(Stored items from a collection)
· · ·
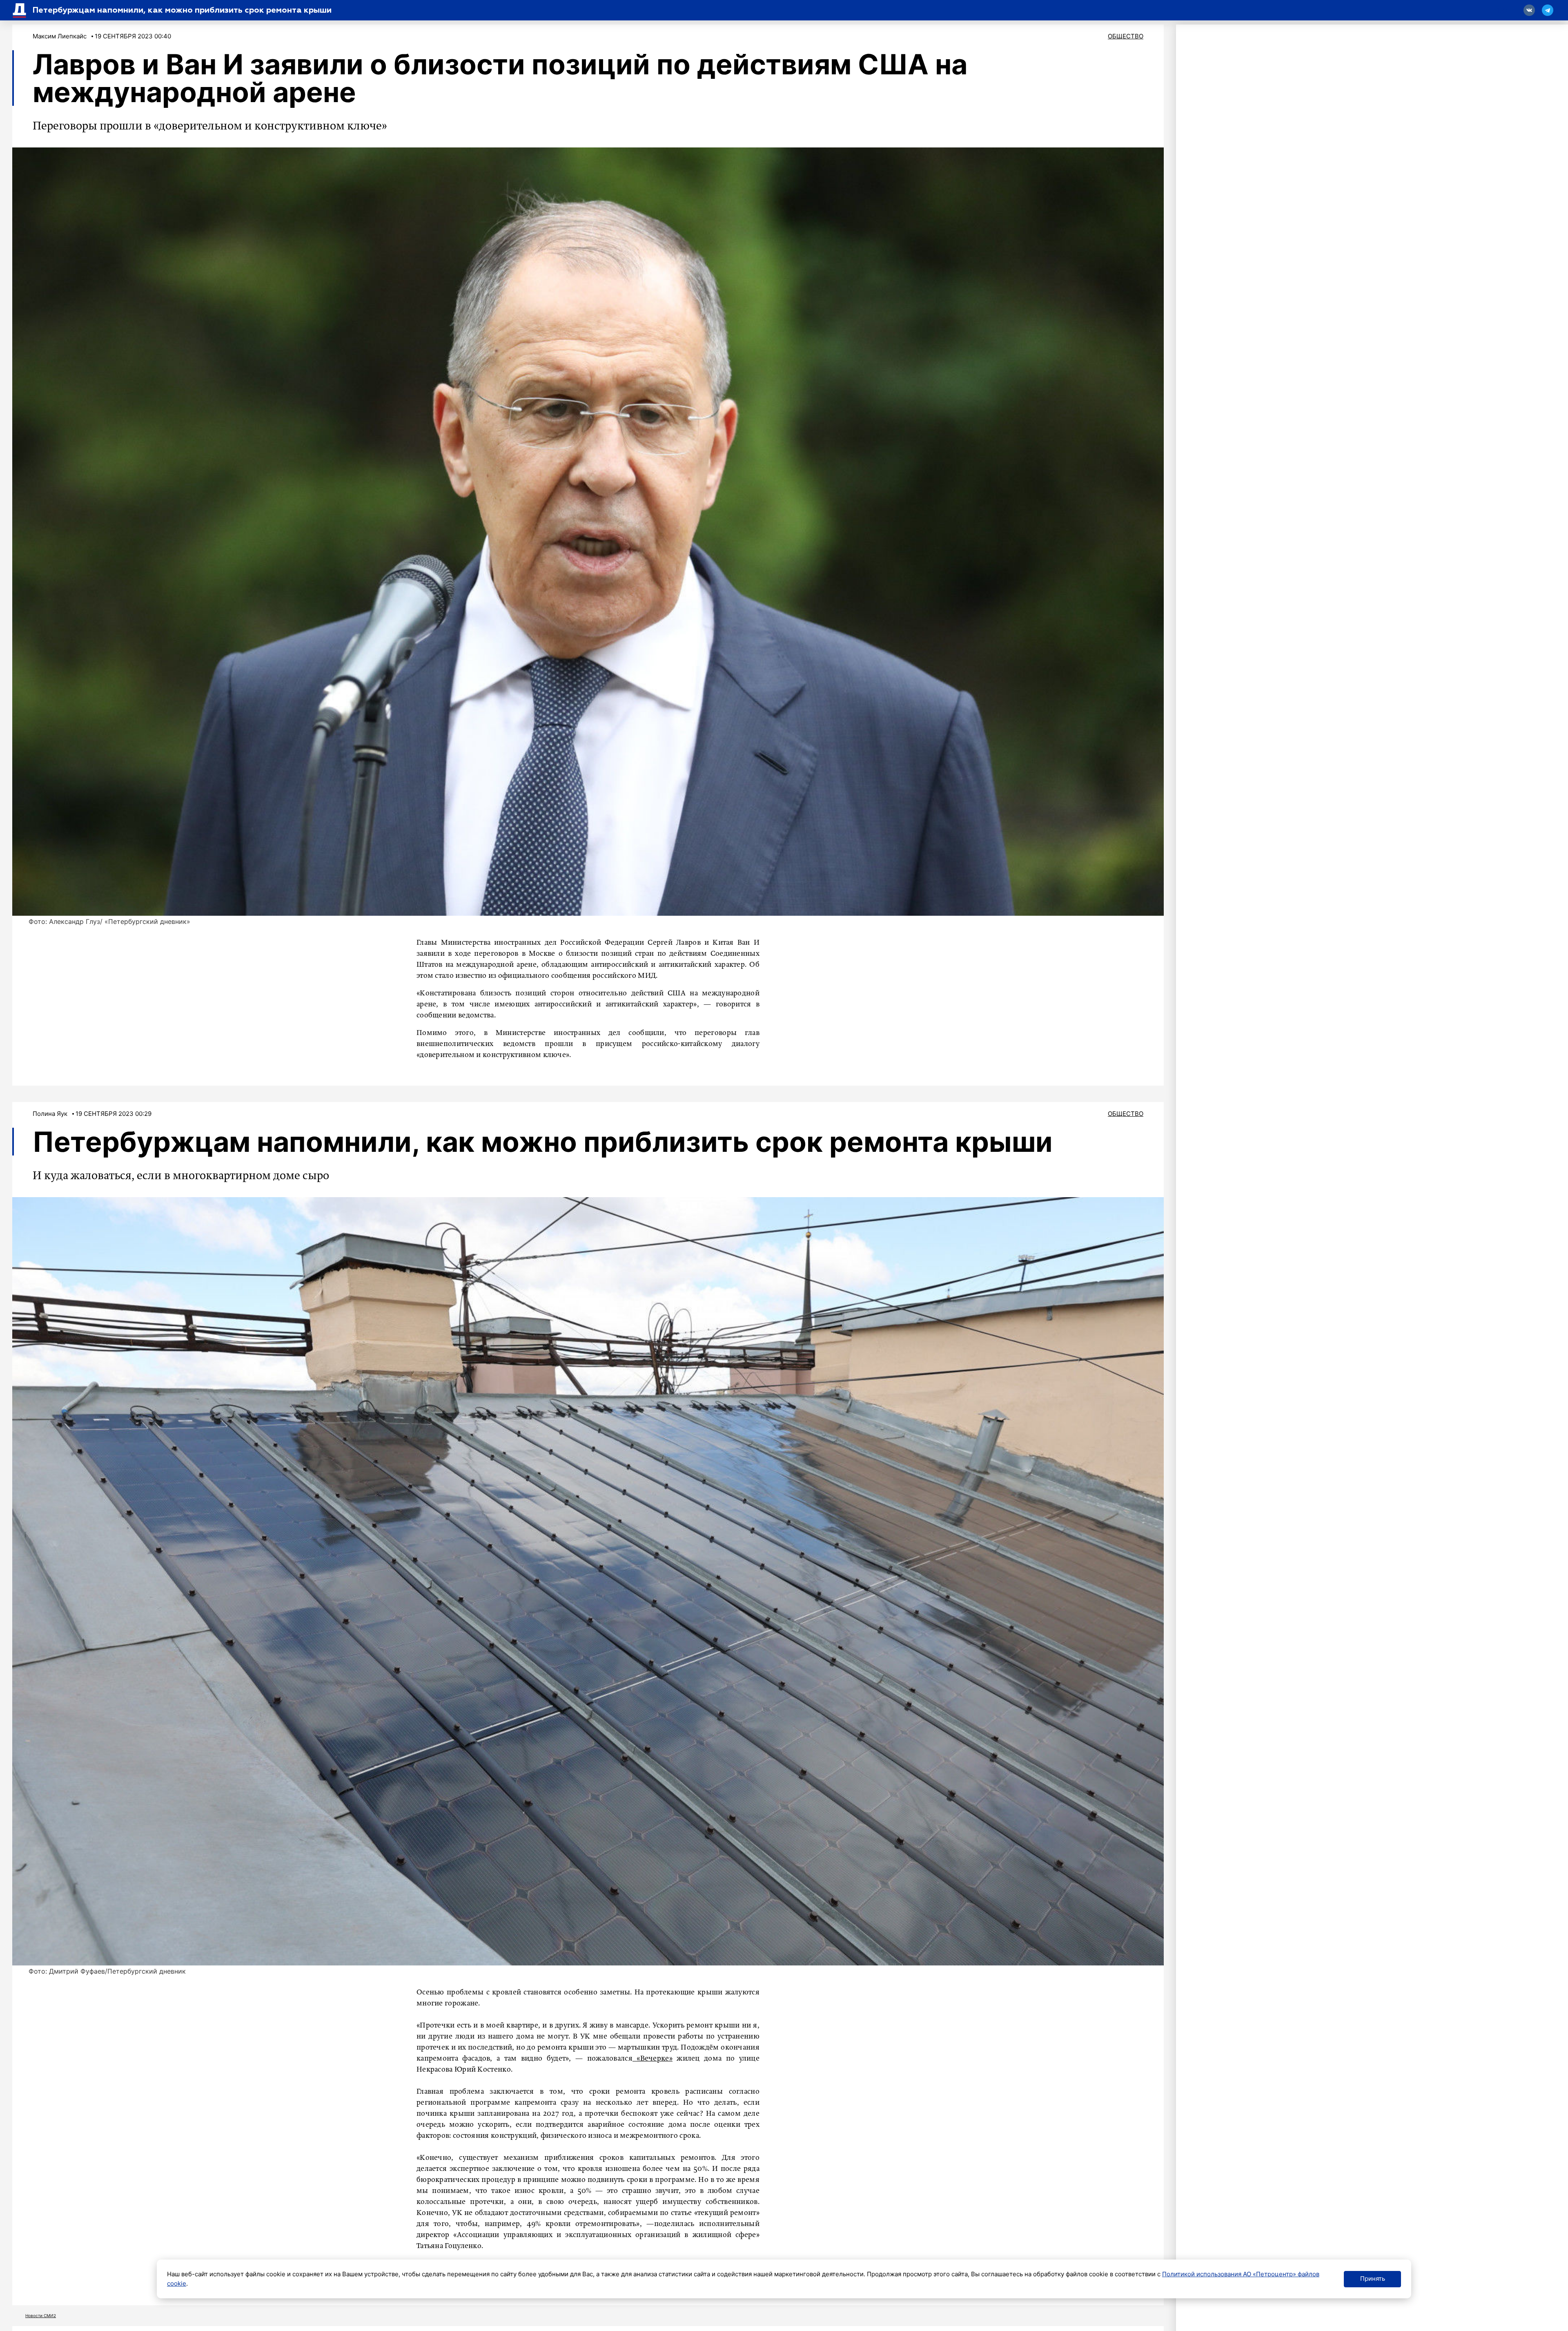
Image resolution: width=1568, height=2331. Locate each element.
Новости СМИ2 (40, 2315)
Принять (1372, 2278)
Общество (1125, 36)
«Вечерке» (653, 2058)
· · ·
What to work on: What's needed is an exact copy of every entry, minus the pictures.

Result:
Image resolution: width=1568, height=2331. Locate each element.
Новости СМИ2 (40, 2315)
Принять (1372, 2278)
Общество (1125, 36)
«Вечерке» (653, 2058)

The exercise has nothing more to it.